▶ WHAT YOU ARE ASKED TO DO: Down to the last line, retype the records below exactly and skip the pictures.

--- ENTRIES SUPPLIED ---

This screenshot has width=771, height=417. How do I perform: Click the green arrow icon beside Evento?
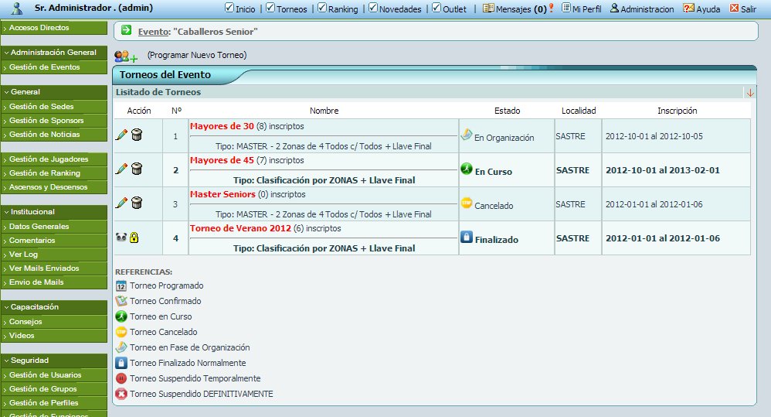(126, 31)
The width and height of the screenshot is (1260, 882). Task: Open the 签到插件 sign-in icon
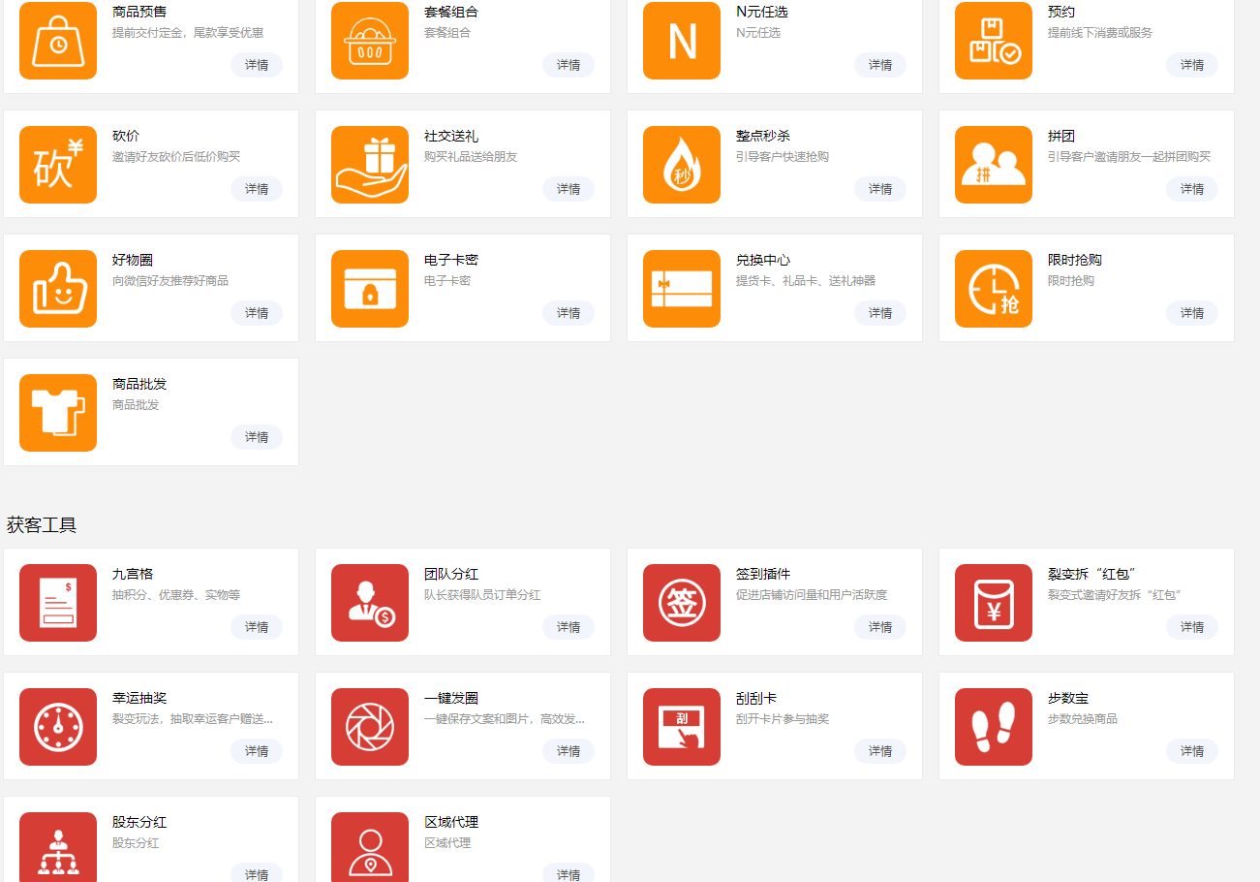pyautogui.click(x=682, y=603)
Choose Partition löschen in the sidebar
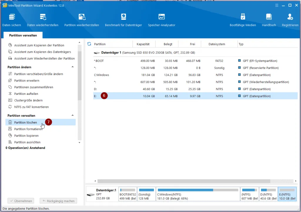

---

▶ RESULT FOR THIS TASK:
This screenshot has width=771, height=417. How do I perform: Click the green arrow icon beside Evento?
(126, 31)
The width and height of the screenshot is (1260, 882). Task: Open the 签到插件 sign-in icon
pyautogui.click(x=682, y=603)
Choose Partition löschen in the sidebar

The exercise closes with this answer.